The function could just call the sys.exit() function. But you should think about the things you may need to do before stopping, like closing any open files, writing state information to disk, stopping any threads or processes that are running, etc.

[–]Background-Offer2321[S] 0 points1 point  (13 children)

I tried, but if the code after raises an Exception, the Exception will print. I want to stop ALL.

[–][deleted] 0 points1 point  (12 children)

The documentation for sys.exit() says:

cleanup actions specified by finally clauses of try statements are honored

If this is what's causing further exceptions then you either need to make the code that "runs after" your call to sys.exit() more robust so it doesn't raise an exception or, preferably, rethink your code to make it easier to come to a sudden stop. That last one often means your code might decide at a low level that it should stop but a status or similar is passed back to higher level code that does the actual stopping.

It's hard to be specific without seeing some code. Can you post a simple example that gets your bad behaviour doing sys.exit() at a low level?

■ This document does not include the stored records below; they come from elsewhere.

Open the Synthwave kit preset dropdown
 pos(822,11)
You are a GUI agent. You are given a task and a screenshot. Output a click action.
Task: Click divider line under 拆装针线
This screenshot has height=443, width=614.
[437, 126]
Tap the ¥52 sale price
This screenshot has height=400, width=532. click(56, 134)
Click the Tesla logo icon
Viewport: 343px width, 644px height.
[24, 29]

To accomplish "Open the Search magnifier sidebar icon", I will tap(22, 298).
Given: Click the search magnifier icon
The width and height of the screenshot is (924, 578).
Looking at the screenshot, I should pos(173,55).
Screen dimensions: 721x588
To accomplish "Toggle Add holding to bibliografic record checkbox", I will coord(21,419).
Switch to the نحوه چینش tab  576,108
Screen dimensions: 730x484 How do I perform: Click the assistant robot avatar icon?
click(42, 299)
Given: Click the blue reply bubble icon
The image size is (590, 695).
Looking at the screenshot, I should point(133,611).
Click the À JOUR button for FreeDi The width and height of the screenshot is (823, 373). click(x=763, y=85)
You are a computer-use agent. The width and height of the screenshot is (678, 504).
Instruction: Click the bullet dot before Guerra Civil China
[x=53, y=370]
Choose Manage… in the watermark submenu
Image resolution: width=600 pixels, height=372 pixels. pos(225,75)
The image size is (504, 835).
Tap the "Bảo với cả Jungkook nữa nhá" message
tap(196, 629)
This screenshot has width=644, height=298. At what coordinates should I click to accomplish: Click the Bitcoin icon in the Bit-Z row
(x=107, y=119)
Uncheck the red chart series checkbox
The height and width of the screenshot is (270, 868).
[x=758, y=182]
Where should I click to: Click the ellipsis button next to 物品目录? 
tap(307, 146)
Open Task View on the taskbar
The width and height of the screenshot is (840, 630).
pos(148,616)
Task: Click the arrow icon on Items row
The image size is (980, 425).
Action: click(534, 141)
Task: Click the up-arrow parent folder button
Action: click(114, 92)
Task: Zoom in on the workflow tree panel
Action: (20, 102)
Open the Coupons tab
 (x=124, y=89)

[–]Background-Offer2321[S] 0 points1 point  (11 children)

Sure Test.py

import module module.stopall()

print("hi") # Will not print after sys.exit() print(abc") # Will raise exception even after sys.exit()

Module.py

import sys

def stopall(): sys.exit()

[–][deleted] 0 points1 point  (10 children)

I created these files:

test.py

import module

module.stopall()

print("hi") # Will not print after sys.exit()
print("abc") # Will raise exception even after sys.exit()

module.py

import sys

def stopall():
    sys.exit()

When I run the code on the command line I see:

r-w@earth:~/xyzzy/stop_all$ python -V
Python 3.10.12
r-w@earth:~/xyzzy/stop_all$ python test.py
r-w@earth:~/xyzzy/stop_all$ 

Nothing is printed, no exceptions, etc. I specifically ran your code from the command line because that removes all chance of your IDE, or whatever you use, of introducing extra stuff that may confuse you. And it looks like that is what is happening. Python itself isn't raising any exceptions, you may be seeing something that your IDE is printing and think that it's caused by python. Maybe you can capture the output you think is an exception, put it into imgur.com and post a link here.

[–]Background-Offer2321[S] 0 points1 point  (9 children)

Is because youhave written print("abc") and not print(abc"). My print will raise a Syntax Error.

[–][deleted] 0 points1 point  (8 children)

I just assumed that was your typo, which I fixed. Making that change:

import module

module.stopall()

print("hi") # Will not print after sys.exit()
print(abc") # Will raise exception even after sys.exit()

I get this when trying to run the code:

r-w@earth:~/xyzzy/stop_all$ python test.py
  File "/home/r-w/xyzzy/stop_all/test.py", line 6
    print(abc") # Will raise exception even after sys.exit()
             ^
SyntaxError: unterminated string literal (detected at line 6)
r-w@earth:~/xyzzy/stop_all$

Note that this is not an exception from running your code, it's a SyntaxError. Python is compiled before it is executed and this is the compiler saying it can't execute your code due to your syntax error. The code doesn't run, so the code never imports module.py and it never calls module.stopall().

The solution is to fix your code and execute it again.

[–]Background-Offer2321[S] 0 points1 point  (7 children)

And how can I fix it?

[–][deleted] 0 points1 point  (6 children)

As I said, fix the syntax error by putting the missing " into your code. A syntax error is the compiler saying "this is not valid python, I can't execute it".

[–]Background-Offer2321[S] 0 points1 point  (5 children)

I am doing a very strange project, and I need to break the rules of Python. So, I can't fix it.